6. Details - The story's in the details..or not. Who knows? I tend to think it is, but a lot of people don't.  It seems that cinematography is reflecting this. As the field continues to boom with cheaper tools available, the growing trend for cinematographers is to zoom in, open that aperature all the way up, and say "the Hell with it".

Everyone's a cinematographer now. It's a double edged sword. Everything's getting cheaper, and particularly with the DSLR revolution, very powerful filmmaking tools are there for the taking. The problem is that a lot of people aren't ever really stopping to sit and think about their images because the camera will "make it pretty". Usually this attitude manifests itself by people disregarding  compositon, color, and all of those other considerations that make a shot special and simply blowing the background out on any given shot so that we're basically looking at a pair of super crisp, sharp eyeballs floating on a blurry mound of flesh. I get it. Shallow DoF does have that "wow" factor sometimes. Its the kind of shot that makes people that don't know anything about film say "how did you do that?"

But if you take the time to really sit and think about what you want and what your shot will be about, do you really want to lose all of those carefully considered details in a sea of blurry crap? I don't. I know I'm guilty of it all the time though. I've been in that spot so many times where I felt like I just could not frame a shot interestingly so instead I just said screw it and blew the DoF out as a crutch. But I don't ever want that to become my default measure to "fix" a shot. It takes hard work to make everything in your shots interesting. That's the challenge though and the rewards can be so much higher when you capture your images in ways that are so richly detailed and considered. 

Okay, I'm done with the rant. I feel like a pretensious butthole now so I'll clear a few things up. I'm not saying deep focus shots are the be all, end all of cinematography. I'm not even saying that one is inherently better than the other. They both have their place. I'm just tired of laziness and the way people abuse extremely shallow DoF as a crutch to hide other problems with a shot. The End.

Tuesday, August 24, 2010

My top 10 Films of the Moment

Here are some of the films I've been thinking about a lot lately...
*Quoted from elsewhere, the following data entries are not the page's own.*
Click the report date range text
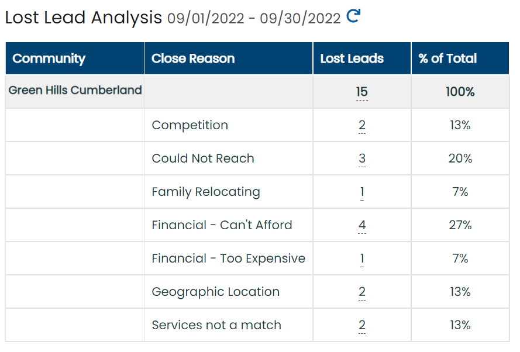520x352 pixels. point(254,19)
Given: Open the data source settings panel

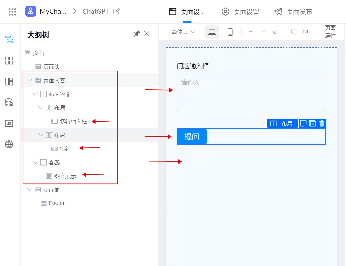Looking at the screenshot, I should [9, 102].
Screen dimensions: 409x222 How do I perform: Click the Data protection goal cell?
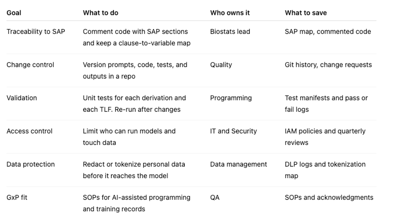31,164
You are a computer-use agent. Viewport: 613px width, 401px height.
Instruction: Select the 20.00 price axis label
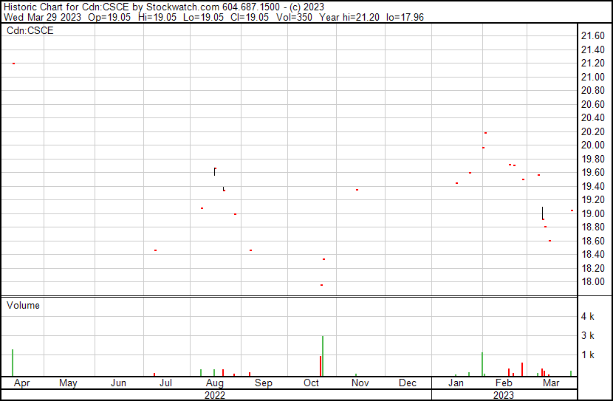click(x=593, y=145)
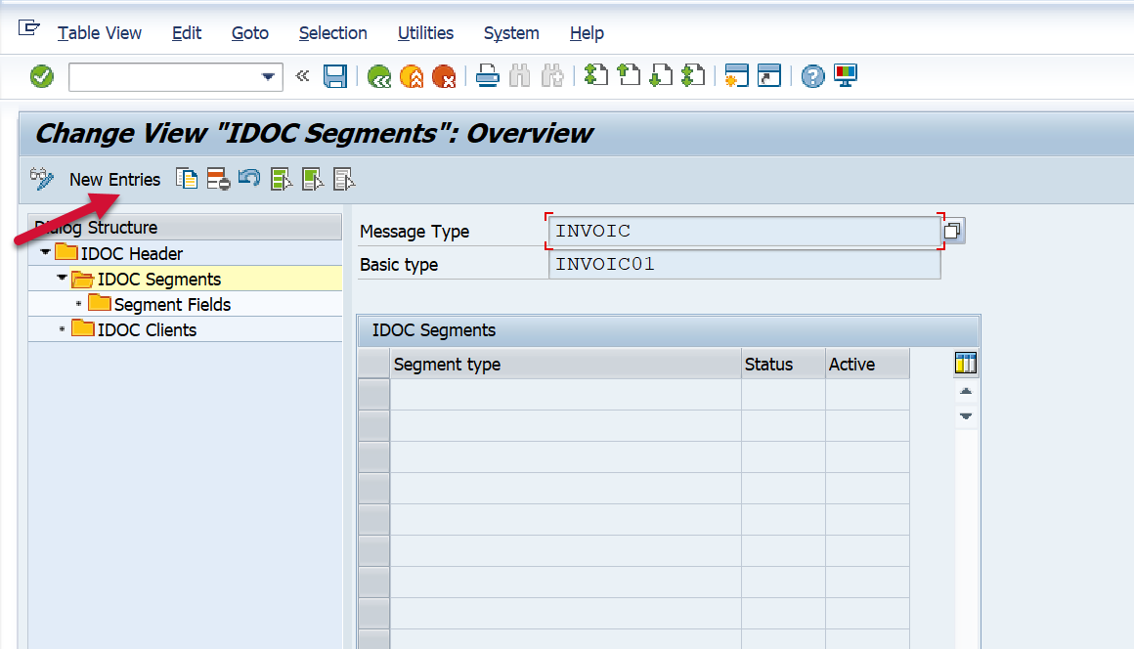Click the Print icon in toolbar
The image size is (1134, 649).
point(488,76)
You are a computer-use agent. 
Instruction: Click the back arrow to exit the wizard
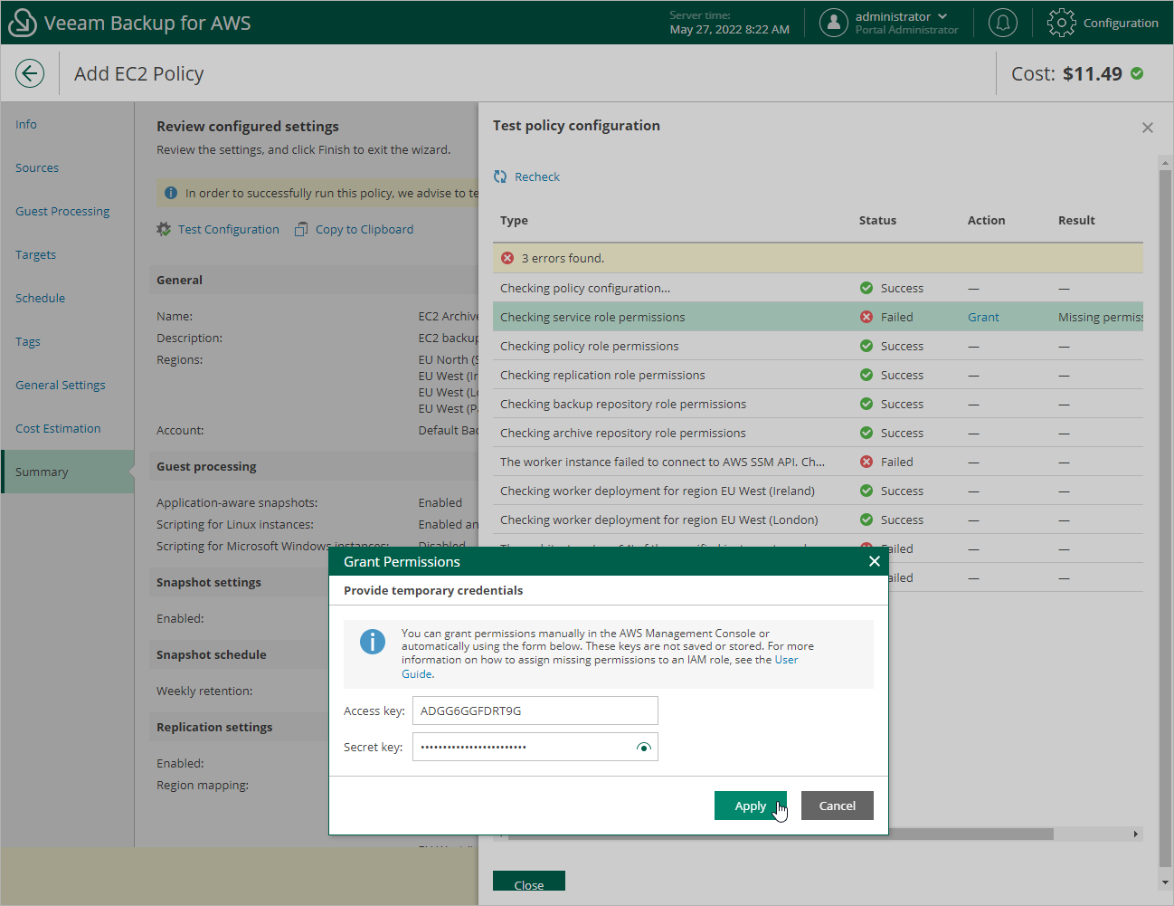pyautogui.click(x=30, y=72)
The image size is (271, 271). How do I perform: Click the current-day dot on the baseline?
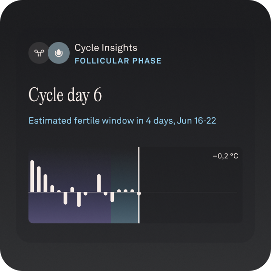pos(139,194)
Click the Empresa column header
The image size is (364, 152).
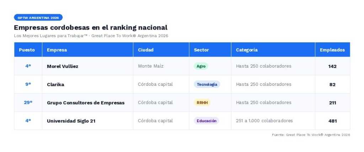coord(57,50)
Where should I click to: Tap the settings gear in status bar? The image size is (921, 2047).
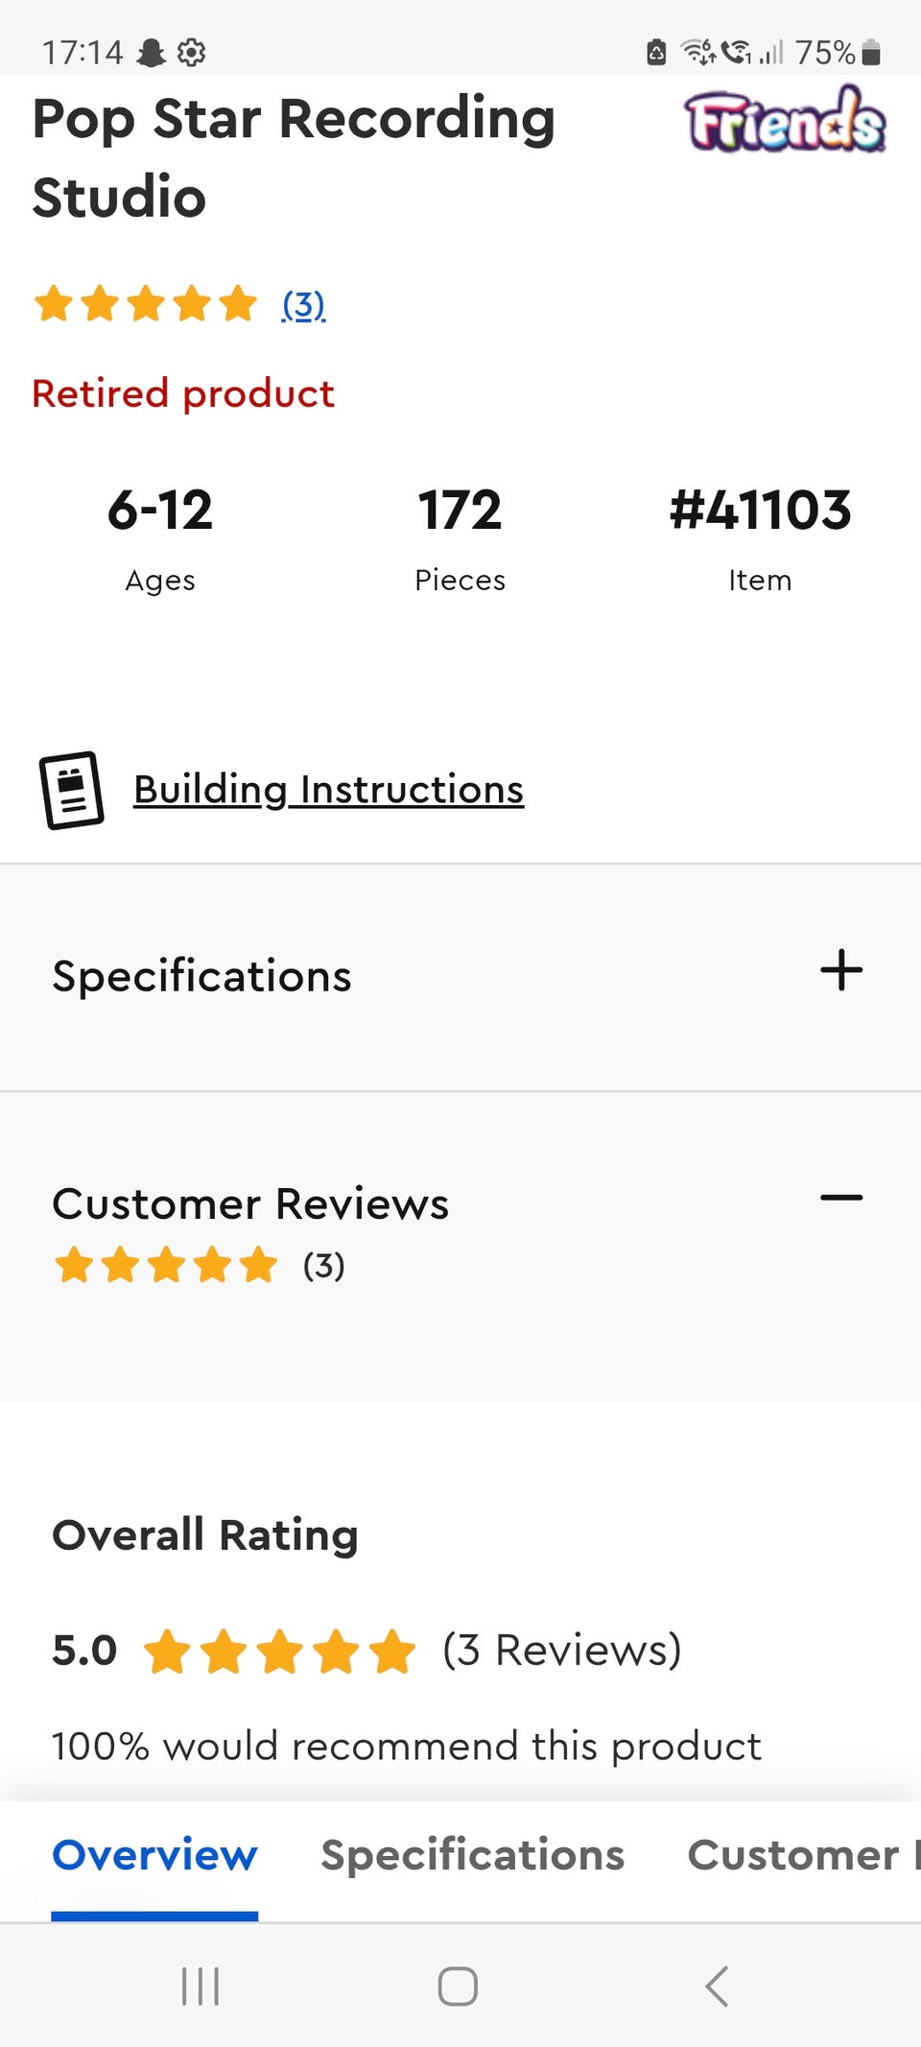coord(192,52)
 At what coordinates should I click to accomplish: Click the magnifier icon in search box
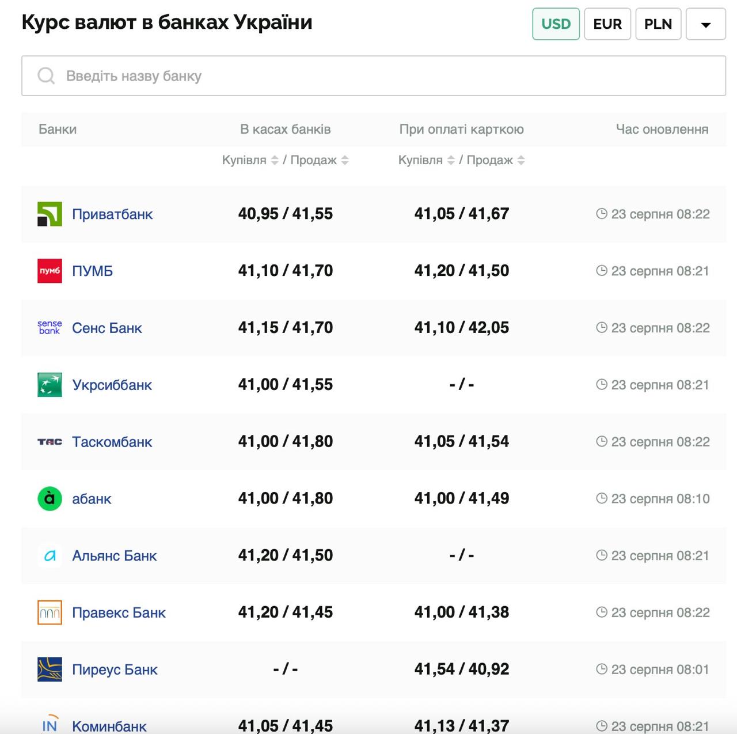pyautogui.click(x=46, y=76)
1) No Country for Old Men - Four of my ten were from 2007 (1, 2, 8, 9). Three are photographic masterpieces (1, 2, 9). Two are masterpieces across the board (1, 2). And one is without a doubt my favorite movie of all time. So call it Friendo.

2) There Will be Blood - Orson Welles and Stanley Kubrick had a baby and named him Daniel Plainview...oh yeah, and then Johnny Greenwood scored the whole thing


3) The Proposition - It's violent, desolate, and hard to swallow just like every good Western should be. Almost all of the films on my list are really beautifully shot movies (3 of them by Roger Deakins), but something about the rawness of the cinematography here really draws me in. It's the kind of thing I'd like to shoot one day. Nick Cave's score and John Hurt's role are big bonuses.


4) Fargo - So many memorable scenes, lines, and characters wound into a powerful, unsettling and/or hilarious film about the worst and ocassionally best in people by the Coens Brothers and company.


5) Memento - There are so many reasons to come back to this movie again and again.


6) An American Werewolf in London - John Landis wrote his first draft of this at age 19. I wrote a little picture called The Dinner Guest...ever heard of it?


7) House of the Devil - There are so many things to admire in Ti West's throwback to 70's occult horror. Plus, it will scare the Hell out of you.


8) Superbad - Hilarious, dirty, dumb, and slightly homoerotic. Sounds like high school to me.


9) The Assasination of Jesse James by the Coward Robert Ford - Roger Deakins doing his thing in Andrew Domink's Malick-esque meditation on the fame monster. It wanders for a long time, maybe too long, but the last hour of this film is incredible.



10) Troll 2 - This movie will change your life.